The differential to be paid or received on a currency swap related to non-U.S. dollar denominated debt is charged or credited to income as the differential occurs. This is fully offset by the corresponding gain or loss recognized in income on the currency translation of the debt, as both amounts are based upon the same exchange rates. The currency differential not yet settled in cash is reflected in the Consolidated Balance Sheet under the appropriate current or noncurrent receivable or payable caption. If a currency swap position were to be terminated prior to maturity, the gain or loss realized upon termination would be immediately recognized in income.

Gains and losses on futures contracts designated as hedges of future commodity purchases are deferred and included in the cost of the hedged commodity when purchased. Changes in the value of such contracts used to hedge commodity purchases are highly correlated to the changes in the value of the purchased commodity. If the degree of correlation between the futures contracts and the purchased commodity were to significantly diminish during the contract term, subsequent changes in the value of the futures contracts would be recognized in income. If a futures contract were to be terminated, the gain or loss realized upon termination would be included in the cost of the hedged commodity when purchased.

Cash Equivalents
Cash equivalents represent funds temporarily invested, with maturities of three months or less. All other investment portfolios are primarily classified as short-term investments.

Inventories
Inventories are valued at the lower of cost (computed on the average, first-in, first-out or last-in, first-out method) or net realizable value.

Property, Plant and Equipment
Property, plant and equipment are stated at cost.

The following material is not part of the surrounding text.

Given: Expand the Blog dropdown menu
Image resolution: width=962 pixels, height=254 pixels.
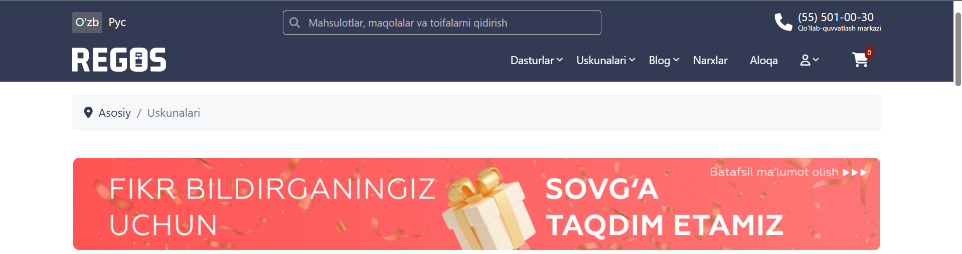Looking at the screenshot, I should (x=664, y=60).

Depreciation is calculated on a straight-line basis over the estimated useful lives of the assets.

Intangible Assets
Intangible assets are amortized on a straight-line basis over appropriate periods, generally ranging from 20 to 40 years.

Recoverability of Long-Lived Assets to be Held and Used in the Business
All long-lived assets are evaluated for impairment whenever events or changes in circumstances indicate that the carrying amount of an asset may not be recoverable. An impaired asset is written down to its estimated fair market value based on the best information available. Estimated fair market value is generally measured by discounting estimated future cash flows. Considerable management judgment is necessary to estimate discounted future cash flows.

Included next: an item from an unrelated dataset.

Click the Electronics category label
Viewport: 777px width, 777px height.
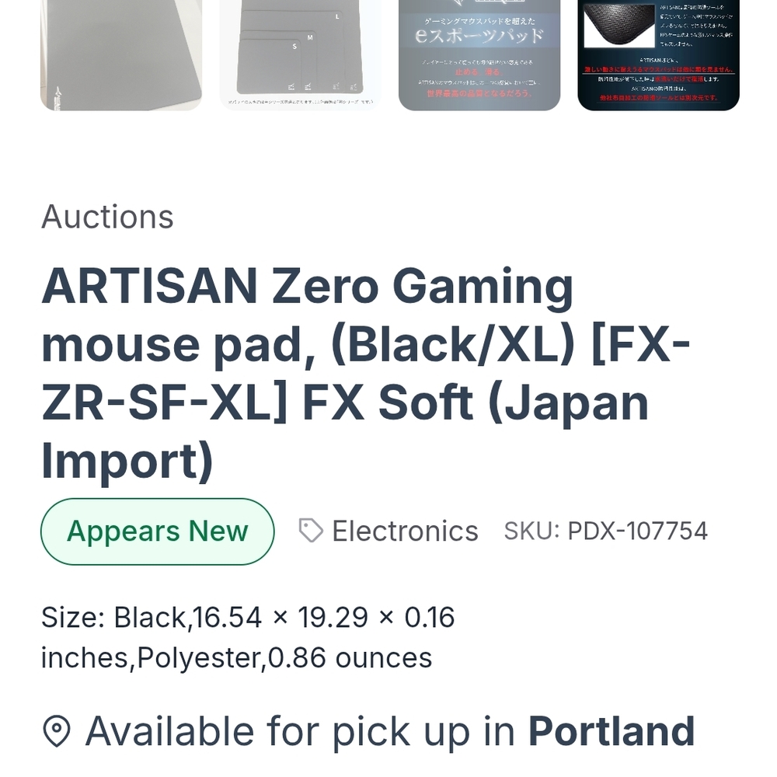pyautogui.click(x=405, y=531)
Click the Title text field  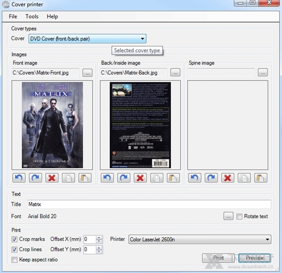(x=148, y=204)
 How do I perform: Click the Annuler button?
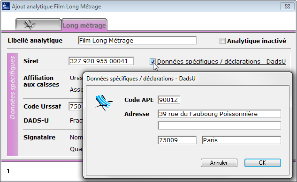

Accounting and Reporting Changes
As of December 28, 1997, we adopted Statement of Position 98-1, Accounting for the Costs of Computer Software Developed or Obtained for Internal Use, issued by The American Institute of Certified Public Accountants in March 1998. The SOP requires capitalization of certain costs related to computer software developed or obtained for internal use which we had previously expensed in selling, general and administrative expenses. The amount capitalized under the SOP in 1998 was $42 million.

As of December 28, 1997, we adopted Statement of Financial Accounting Standards No. 130, Reporting Comprehensive Income, issued in June 1997. SFAS 130 requires the reporting and display of comprehensive income, which is composed of net income and other comprehensive income or loss items, in a full set of general purpose financial statements. Other comprehensive income or loss items are revenues, expenses, gains and losses that under generally accepted accounting principles are excluded from net income and reflected as a component of equity, such as currency translation and minimum pension liability adjustments.

In June 1998, the Financial Accounting Standards Board issued Statement of Financial Accounting Standards No. 133, Accounting for Derivative Instruments and Hedging Activities. SFAS 133 is effective for our fiscal year beginning 2000. This statement establishes accounting and reporting standards for derivative instruments, including certain derivative instruments embedded in other contracts, and for hedging activities. It requires that we recognize all derivative instruments as either assets or liabilities in the Consolidated Balance Sheet and measure those instruments at fair value. We are currently assessing the effects of adopting SFAS 133, and have not yet made a determination of the impact adoption will have on our consolidated financial statements.